Anusha Ramesh Kannan

View Original

How to learn EDA using Cinderella?-Exploratory Data Analysis

Getting to the point: (In simple English, the way I wish I was taught) + Cinderella reference.

What is EDA?

Exploratory Data Analysis (EDA) — Remember, how good you are at this will make a huge difference professionally.

Exploratory Data Analysis is a method used to analyze datasets, we look for basic characteristics (refer to example) and produce an overall review by using visualization (literally what it means, visually see them using graphs, charts…).

Why EDA?

“If you torture the data long enough, it will confess.” — Ronald H. Coase

This quote is precisely why we perform EDA. When you pick a dataset, you know nothing about it…

Is it clear? free of errors? Hopefully not, you won’t have a job if it is free of errors…*Insert laughing emoji*. EDA will help you understand your data better, allow you to find different patterns (you are a detective at this point), and we can say “Hey you, out li(a)er” (I don’t know why I do this).

Basically, EDA is the Fairy helping Cinderella (Dataset) get to the ball (your client’s profits) without wearing the ugly ragged dress (errors, yuck).

(Skip the next part to avoid Cinderella comparisons, go to STEPS TO PERFORM, adult.)

Let’s set goals. What are we trying to obtain out of this interesting process?
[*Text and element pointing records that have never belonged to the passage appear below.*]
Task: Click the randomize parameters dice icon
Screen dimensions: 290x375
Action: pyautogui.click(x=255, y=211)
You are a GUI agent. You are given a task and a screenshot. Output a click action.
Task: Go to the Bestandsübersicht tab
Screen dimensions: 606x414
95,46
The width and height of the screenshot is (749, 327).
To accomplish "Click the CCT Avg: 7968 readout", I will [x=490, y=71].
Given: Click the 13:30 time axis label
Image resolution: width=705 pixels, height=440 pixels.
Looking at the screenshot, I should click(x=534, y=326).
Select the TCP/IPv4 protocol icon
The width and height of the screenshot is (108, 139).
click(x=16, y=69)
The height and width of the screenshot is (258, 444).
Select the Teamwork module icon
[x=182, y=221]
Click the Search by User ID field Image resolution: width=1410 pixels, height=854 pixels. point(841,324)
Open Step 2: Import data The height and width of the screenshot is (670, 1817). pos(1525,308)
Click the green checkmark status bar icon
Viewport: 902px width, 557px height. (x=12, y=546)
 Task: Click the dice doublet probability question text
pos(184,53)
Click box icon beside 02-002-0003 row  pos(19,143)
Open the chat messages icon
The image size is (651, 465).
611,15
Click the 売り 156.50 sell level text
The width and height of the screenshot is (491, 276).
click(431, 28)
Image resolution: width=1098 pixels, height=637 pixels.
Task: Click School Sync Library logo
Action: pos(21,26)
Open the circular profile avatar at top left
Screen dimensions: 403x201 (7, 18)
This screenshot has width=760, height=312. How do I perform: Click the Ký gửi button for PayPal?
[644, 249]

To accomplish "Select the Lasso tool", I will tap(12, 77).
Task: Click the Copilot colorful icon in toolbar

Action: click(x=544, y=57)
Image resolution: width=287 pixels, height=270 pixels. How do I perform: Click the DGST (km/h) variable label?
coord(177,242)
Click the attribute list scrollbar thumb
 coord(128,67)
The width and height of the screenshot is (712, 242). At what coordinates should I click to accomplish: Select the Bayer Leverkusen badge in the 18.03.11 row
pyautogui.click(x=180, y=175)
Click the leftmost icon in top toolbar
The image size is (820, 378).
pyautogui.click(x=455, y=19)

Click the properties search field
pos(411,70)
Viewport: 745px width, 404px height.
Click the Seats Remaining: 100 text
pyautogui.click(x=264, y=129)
  1. The fairy takes a quick look at Cinderella to understand the problems: A quick scan of the data- how is it allocated?
  2. Fairy fixes the missing attributes- Handle the missing values (EVERY DATASET WILL HAVE THIS).
  3. Fairy notices the outdated outfit and fixes it- Handle the outliers.
  4. Fairy removes any non-branded accessories- Remove the duplicates.
  5. The fairy gives a makeover to Cinderella- Encode the categorical variables.
  6. The Glass slipper (Ironically, brings the whole outfit to a suitable look)- Normalize and Scale the data.

Steps to perform EDA. (No Cinderella comparisons here)

Step 1: -Import all necessary libraries. (Note: Some of the libraries here are used for Predictive modeling, you do not have to install everything)

The two most important ones to know: NumPy (Mathematical) and Pandas (Data Manipulation)

Step 2: Load the data set and display the rows, collect their information, size, shape…

  1. head()- Used to display the first 5 rows.
  2. tail()- Used to display the last 5 rows.
  3. shape()- Used to get the number of rows and columns.

Step 3 is otherwise called the Measures of Central Tendency — One of the most important concepts you’ll come across in Data Science/Analytics.

Step 3: Let’s get into Statistical Data. What is that? It is the Mean, Median, Mode…(Refer to the image)

I have used the describe() function and transposed it…remember 11th-grade matrices? Transpose?Yes, that concept…if you do not remember it, it’s okay… look at the image below

Here A is the actual Matrix, A’ is the Transpose Matrix.

Step 4: Data Cleaning

  1. Now, we shall see if we have any null values, by using isnull() function and getting the sum of that by using the sum() function.
  2. We are also going to find if we have any duplicate values by using the function duplicated(). To drop the duplicates, use df.drop_duplicates(inplace= True)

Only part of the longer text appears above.